Currently, no mechanism is defined for sending class 0 SMSes. It seems reasonable to support specifying the class of an outgoing SMS in its header Message_Part, rather than requiring the UI to request a special channel for such SMSes; hence, we define here that channels with Flash set to True are read-only.

If TRUE, messages sent and received on this channel are transmitted via SMS.

If this property is included in the channel request, the Connection Manager MUST return an appropriate channel (i.e. if TRUE the channel must be for SMSes, if FALSE it must not), or else fail to provide the requested channel with the NotCapable error.

For example, to explicitly request an SMS channel to a contact. You might construct a channel request like:

{
  Channel.Type: Channel.Type.Text,
  Channel.TargetHandleType: Handle_Type_Contact,
  Channel.TargetID: escher.cat,
  Channel.Interface.SMS.SMSChannel: True,
}
Some protocols allow us to send SMSes to a remote contact, without knowing the phone number to which those SMSes will be sent. This provides a mechanism to request such channels.

If this property is not included in the channel request, the Connection Manager MAY return an SMS channel if that is the most appropriate medium (i.e. if the channel target is a phone number).

To some types of identifiers (i.e. phone numbers) it only makes sense to return an SMS channel, this is what happens currently with telepathy-ring. We don't want to break this behaviour when we are not explicit about the type of channel we want. Alternatively, for protocols where there is an SMS fallback for IM messages, it's possible that we don't care what sort of channel we get, and simply want notification of the transport.

Some protocols have a fallback to deliver IM messages via SMS. On these protocols, the Connection Manager SHOULD set the property value as appropriate, and notify its change with SMSChannelChanged.

Protocols such as MSN can fall back to delivering IM messages via SMS. Where possible we want clients to be able to inform the user that their messages are going to be redirected to the remote contact's phone.
The new value for SMSChannel. This signal indicates a change in the SMSChannel property.

Returns the number of 140 octet chunks required to send a message via SMS, as well as the number of remaining characters available in the final chunk and, if possible, an estimate of the cost.

There are a number of different SMS encoding mechanisms, and the client doesn't know which mechanisms an individual CM might support.

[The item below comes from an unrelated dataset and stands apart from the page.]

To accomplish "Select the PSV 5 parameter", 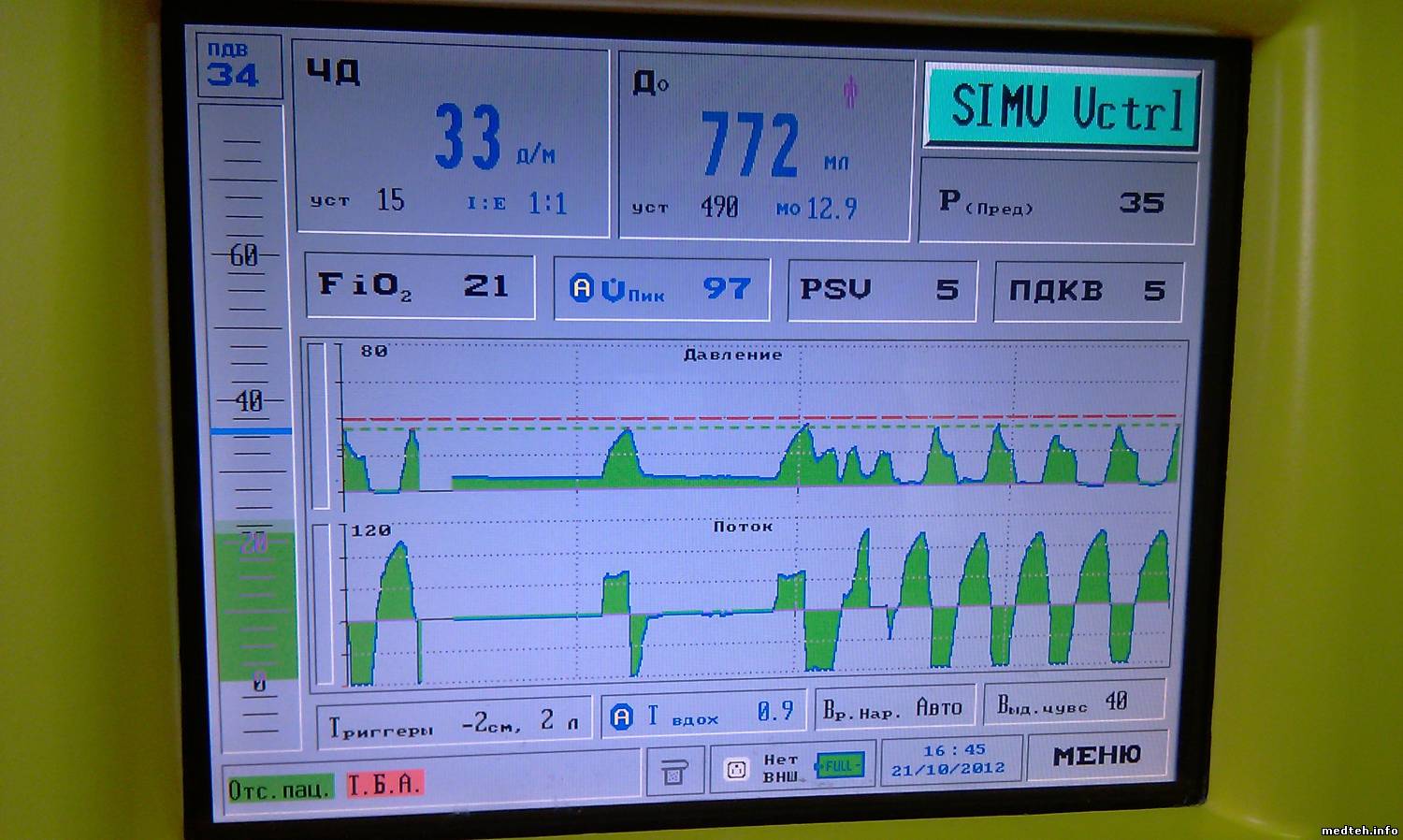I will pyautogui.click(x=881, y=290).
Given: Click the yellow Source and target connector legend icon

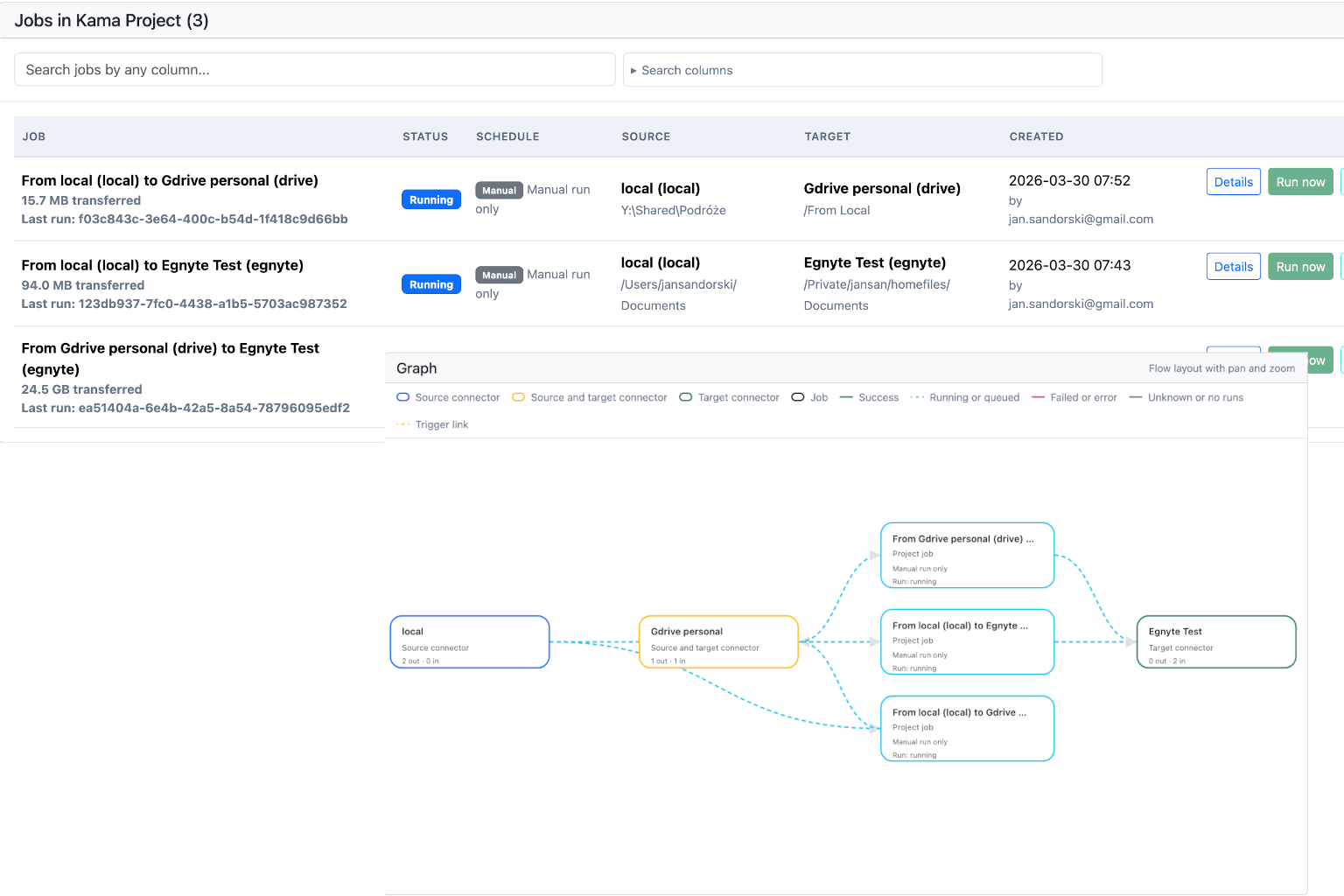Looking at the screenshot, I should (518, 397).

This method allows the client, without any knowledge of the encoding mechanism, to provide length details to the user.

Clients SHOULD limit the frequency with which this method is called and SHOULD NOT call it for every keystroke. Clients MAY estimate the remaining size between single keystrokes.

The message the user wishes to send.

The number of 140 octet chunks required to send this message.

For example, in the GSM standard 7-bit encoding, a 162 character message would require 2 chunks.

The number of further characters that can be fit in the final chunk. A negative value indicates that the message will be truncated by abs(Remaining_Characters). The value MIN_INT32 (-231) indicates the message will be truncated by an unknown amount.

For example, in the GSM standard 7-bit encoding, a 162 character message would return 144 remaining characters (because of the space required for the multipart SMS header).

The estimated cost of sending this message. The currency and scale of this value are the same as the Balance1.AccountBalance property.

A value of -1 indicates the cost could not be estimated.

Raised when the method is not available on this channel. Clients MAY choose to make their own estimation. Raised when the content cannot be encoded into a valid SMS.